The National Labor Relations Board (NLRB) has modified its standard for evaluating neutral work rules’ compliance with the National Labor Relations Act (NLRA).

What are the details?

History of NLRB’s Standard for Neutral Work Rules:

The NLRB’s 2004 decision in Lutheran Heritage Village-Livonia previously held that facially neutral work rules violated the NLRA if employees could reasonably interpret them as restricting NLRA-protected rights. The 2017 Boeing Co. decision overturned this standard and introduced a new approach based on the potential impact on NLRA rights and the rule’s legitimate justifications. Boeing established “categories” of work rules, but this classification was changed by the 2019 LA Specialty Produce Co. decision, which created sub-categories of lawful rules.

The Stericycle Standard:

In a 3-1 decision, the NLRB introduced a new standard for analyzing facially neutral work rules. The burden-shifting framework requires the General Counsel (GC) to demonstrate that an employee could reasonably interpret the rule coercively, making it “presumptively unlawful.” The Board will no longer categorize certain work rules as “always lawful,” opting for a case-by-case analysis.

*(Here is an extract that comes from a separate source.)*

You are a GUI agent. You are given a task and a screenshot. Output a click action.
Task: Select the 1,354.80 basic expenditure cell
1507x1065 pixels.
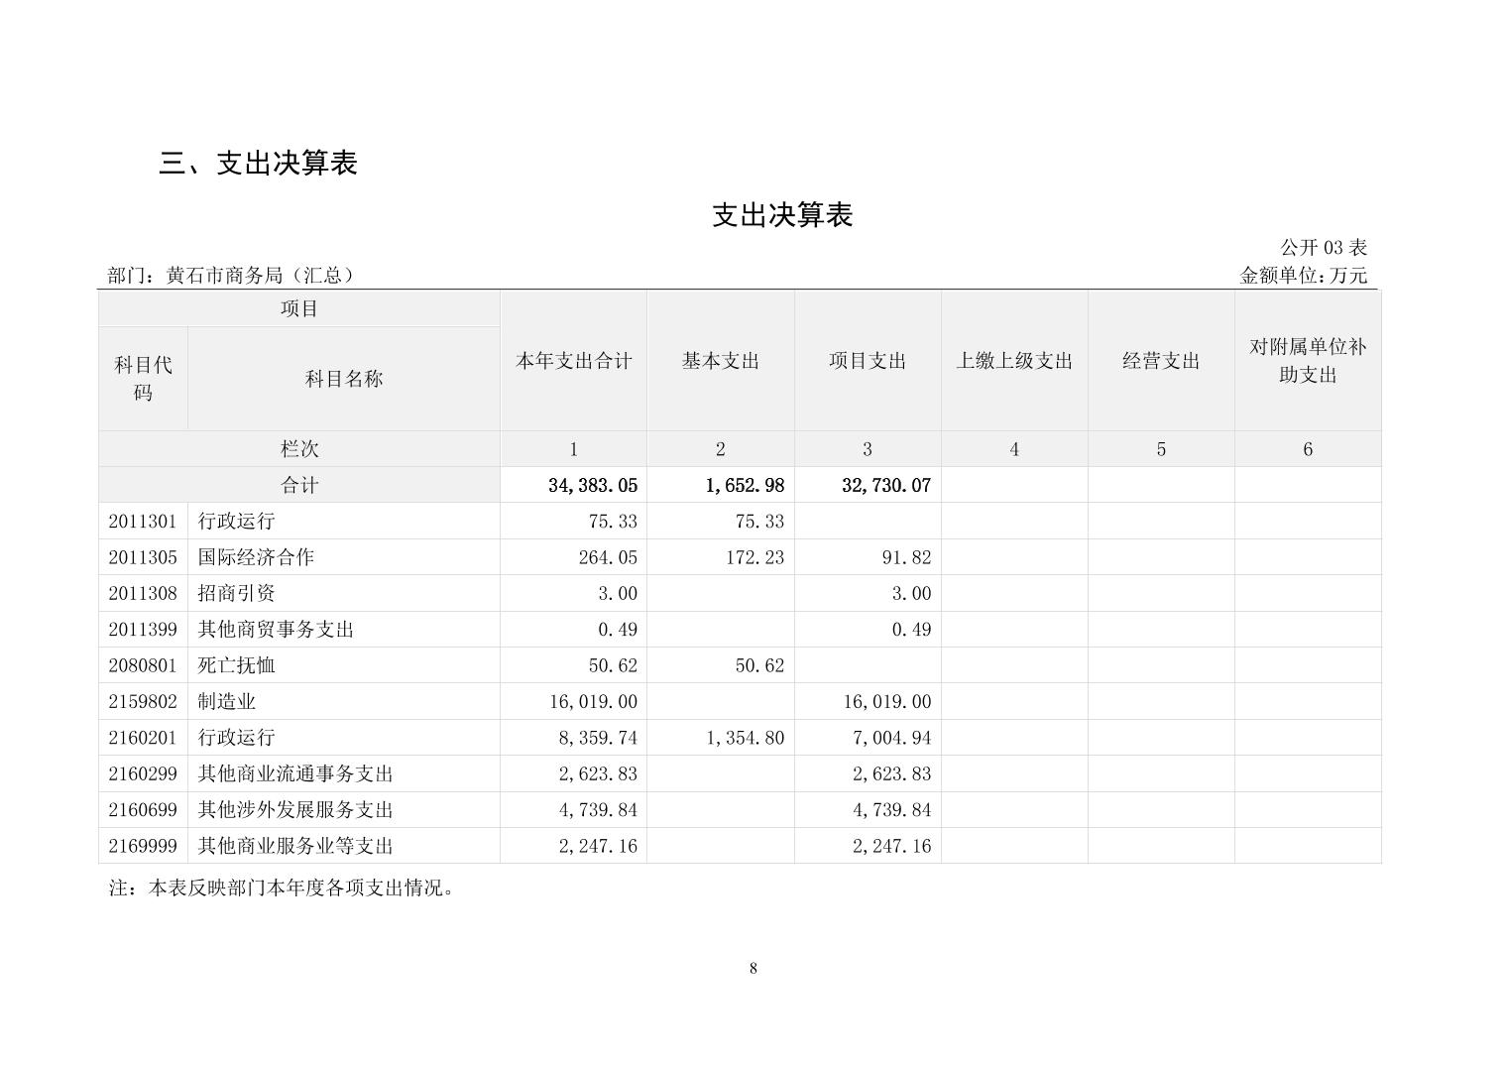click(x=745, y=738)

Abolishment of Categories and Introduction of New Standard:

The recent decision by the NLRB eliminates three categories of policies introduced in Boeing. These categories included rules deemed presumptively lawful, those evaluated on a case-by-case basis for potential interference with NLRA rights, and those deemed presumptively unlawful. Instead, a new subjective standard is established to assess workplace rules, focusing on whether a rule has a reasonable tendency to interfere with employees’ exercise of Section 7 rights.

Burden of Proof and Employer Justification:

Under the new standard, if an employee could interpret a rule as coercive, even if a noncoercive interpretation is also reasonable, the burden shifts to the employer to justify the rule. Employers may only rebut this presumption by proving that the rule advances a legitimate and substantial business interest, and that no more tailored version can serve the same purpose. Overbroad rules that could be narrowed to preserve employees’ statutory rights will be considered as such, and ambiguous rules will be construed against the employer.

Case-by-Case Approach:

Unlike the prior Boeing standard, the new test adopts a case-by-case approach for evaluating workplace rules. As a result, employers should anticipate new cases in the coming months to provide clarity on how this standard will be applied in practice.

Retroactive Application:

The new standard applies retroactively, meaning all employers should review their policies to ensure compliance. While it may not invalidate entire handbooks, certain provisions may now be deemed unlawful. This could expose employers to potential unfair labor practice charges on a retroactive basis, along with potential back pay and other damages.

Reviewing Disclaimers:

Many employers add disclaimers to their handbooks to clarify that policies do not interfere with employees’ Section 7 rights. However, this may not be sufficient to avoid violating the new standard, especially concerning policies considered coercive or overly broad.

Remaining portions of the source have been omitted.